# Barrel Virgin



## David219 (Apr 7, 2013)

So, considering purchasing a barrel, and I have tons of questions. I've looked through a number of threads and picked up bits and pieces of information, but I would love a more concise summary from those of you on this forum with barrel experience. Could someone give a "play by play" of how they broke in to the barrel business? How to handle a new barrel, sanitation (initial regimen and how frequent as the barrel matures), what other equipment is a must (no pun intended), mistakes to avoid...any helpful tips for someone considering a barrel purchase. My winemaking thus far has only been with kits and will likely remain so for the foreseeable future, so for me, barrel issues related to making wine with kits would be most helpful. Thanks, all!


----------



## robie (Apr 8, 2013)

Some of us have purchased a Vadai Barrel. I like the 6 gallon size for kit wines. The barrel comes with instructions as to how to prepare the barrel, which is very easy.

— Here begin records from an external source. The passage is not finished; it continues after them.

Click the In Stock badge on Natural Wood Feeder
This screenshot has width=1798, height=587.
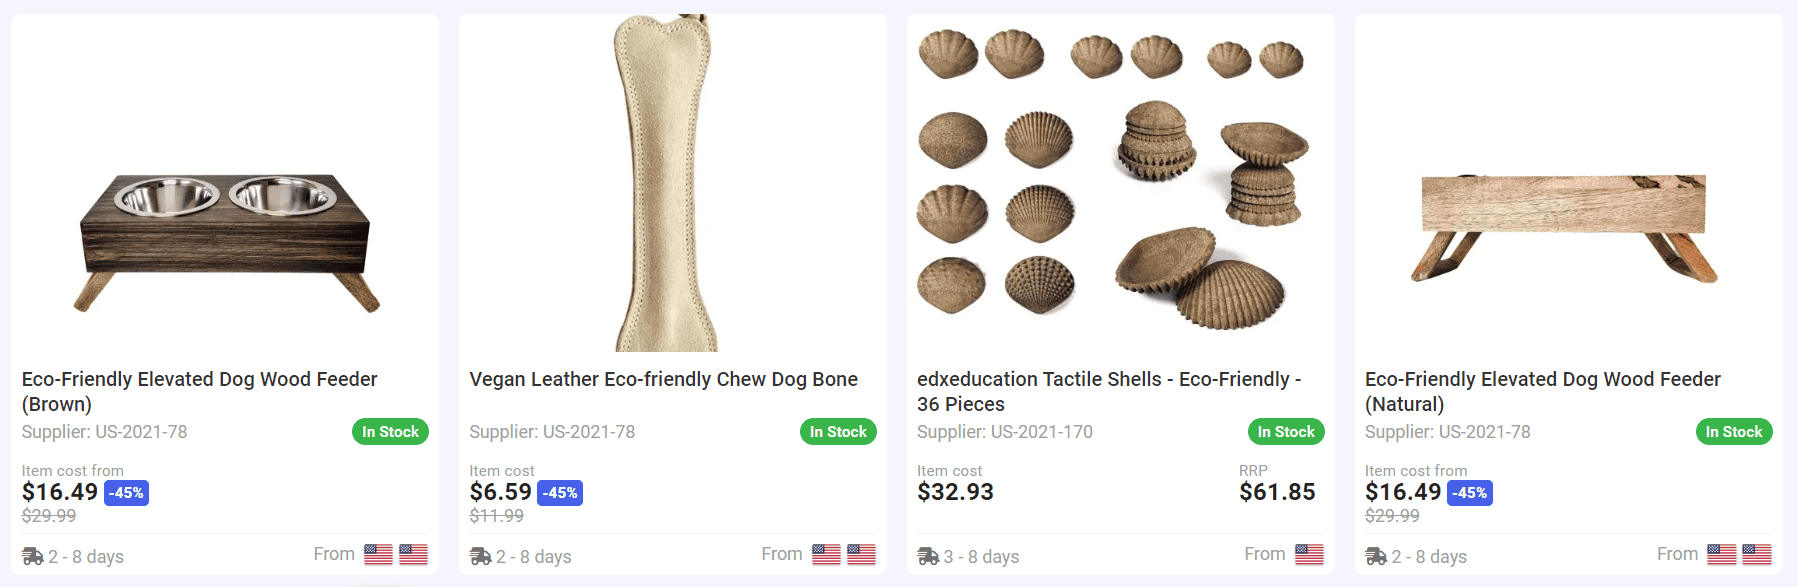tap(1735, 431)
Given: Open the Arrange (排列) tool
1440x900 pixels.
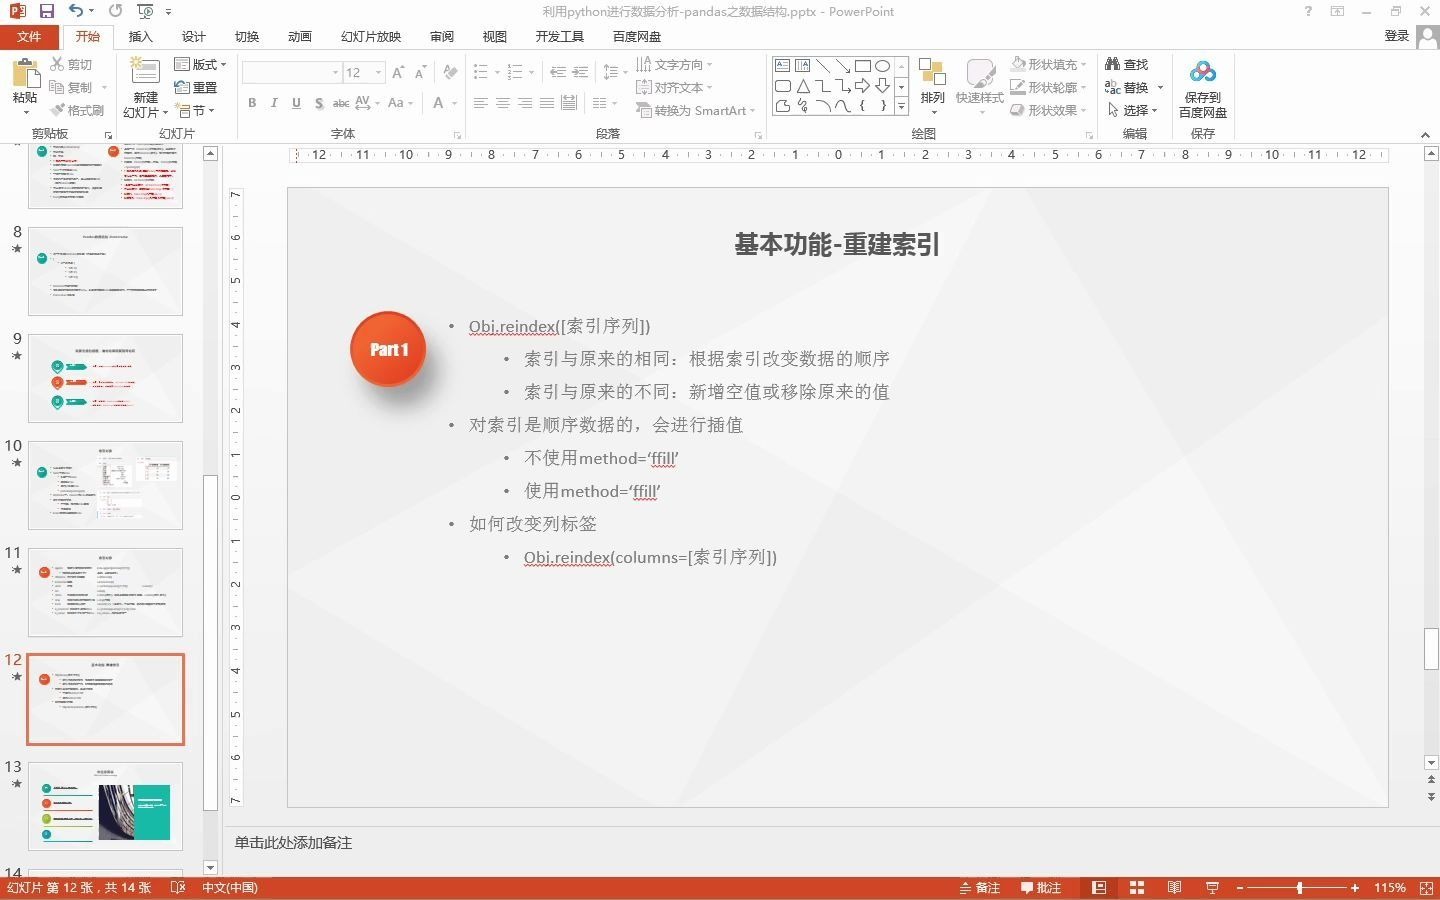Looking at the screenshot, I should pyautogui.click(x=932, y=85).
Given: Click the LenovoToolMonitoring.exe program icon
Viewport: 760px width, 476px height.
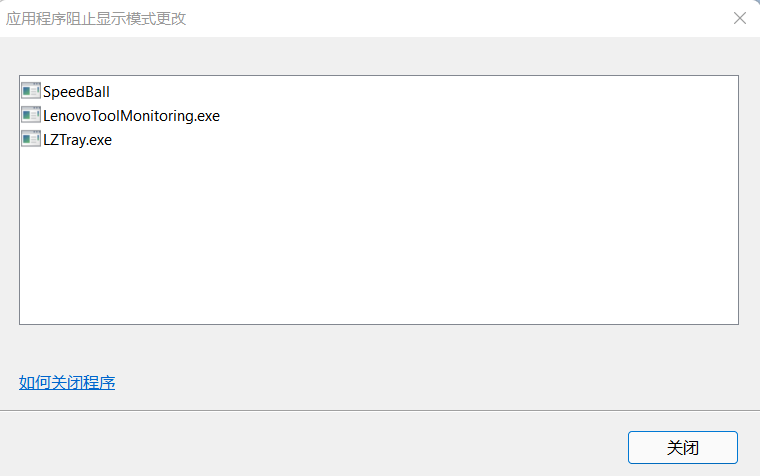Looking at the screenshot, I should [x=31, y=115].
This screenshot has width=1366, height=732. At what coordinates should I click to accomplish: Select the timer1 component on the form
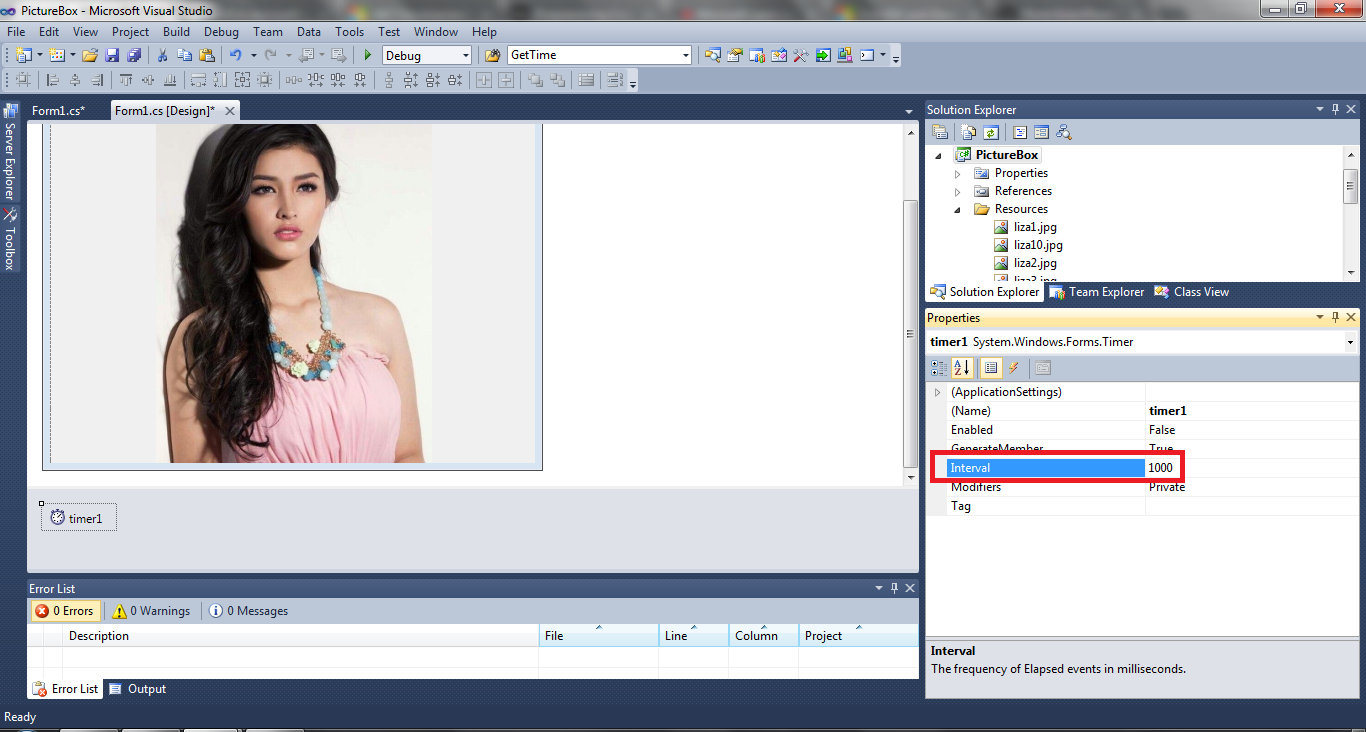coord(78,518)
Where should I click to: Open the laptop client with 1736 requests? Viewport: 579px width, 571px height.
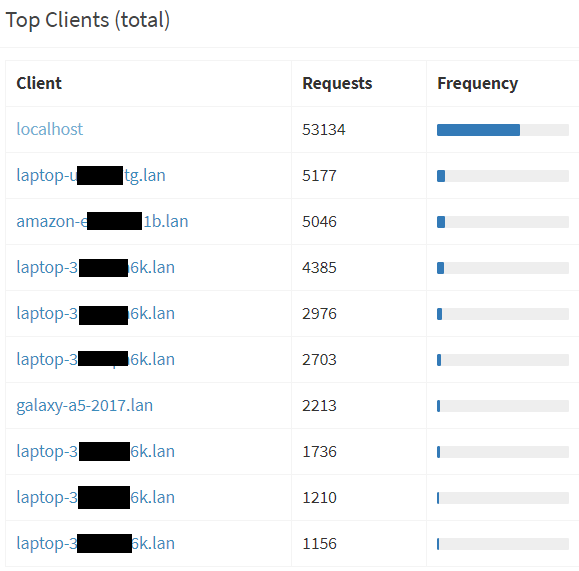pos(95,451)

Basically, for aging you just use a barrel like you would a carboy. Keep it topped off. A barrel will suck down the free SO2 level quicker than a carboy.

A brand new small barrel like 6 gallons will oak a wine fully in 2 weeks or less. Next batch that goes in will likely take twice as long to provide the same amount of oak. (Next batch will take twice the previous batch's time and so on.)

Never barrel age a red, then try to barrel age a white in the same barrel, as it will tint the white.

Other than that, you need to buy the barrel, prepare it, then at that point ask specific questions.


----------



## David219 (Apr 8, 2013)

Thanks, Robie. Are there any other pieces of equipment that will be needed? Any special tools for cleaning or maintaining the barrel? A pump (I currently just use a gravity siphon)? A 23L Vadai barrel is what I am considering, and I read the barrel prep info on their site...it seems there are quite a few differences with how others have done this from reading other threads. Did you pretty much just follow the Vadai recommendations?


----------



## Boatboy24 (Apr 9, 2013)

David,

You'll need a stopper. If you use the oak one that comes with the barrel, it'll be very difficult to get out. I've had luck following a recommendation I got here to use a # 8 1/2 stopper with an air lock. Some will use a solid bung. Cleaning? Not hard. I rinse well with hot water and that's it. Then fill immediately with the next batch. I've only run a few batches through, but will probably give it an overnight soak with sulphited water once a year or so. Red wine stains on the outside come out pretty easily if you just spray them with a little KMeta in solution. 

Barrel prep is pretty easy following the directions that come with the barrel or on the Vadai site. I'm currently just using an autosiphon to transfer into and out of the barrel. I understand that Steve (vacuumpumpman) does sell a stopper that can be used with his allinone wine pump. 

Don't forget the stand when you order. 

Jim


----------



## David219 (Apr 9, 2013)

Thank you, Jim. That is very helpful. I'm a little concerned about lifting the barrel to siphon out of it...I have a good set-up that works well for buckets and carboys, but wouldn't have enough space to get a barrel up high enough. Might need to invest in a pump. As I get a little older, my back would probably benefit, too!


----------



## robie (Apr 10, 2013)

Vadai sells a silicone barrel stopper that acts as an air lock. It is sealed until pressure in the barrel builds a little, then it vents. Like an air lock, it won't let anything back into the barrel. I really like that stopper.

You will also need a solid bung. The wooden stoppers don't seal very well in my opinion.

A barrel filled with wine can be pretty heavy to lift. I do it all the time, but shouldn't, I know.
The allinone vacuum pump and bottle filler is a great investment for anyone with a barrel (or any wine makers without a barrel). If you are serious about wine making, the investment for the Allinone will last you for many years. I can't imagine going back to filling bottle with a bottle wand.


----------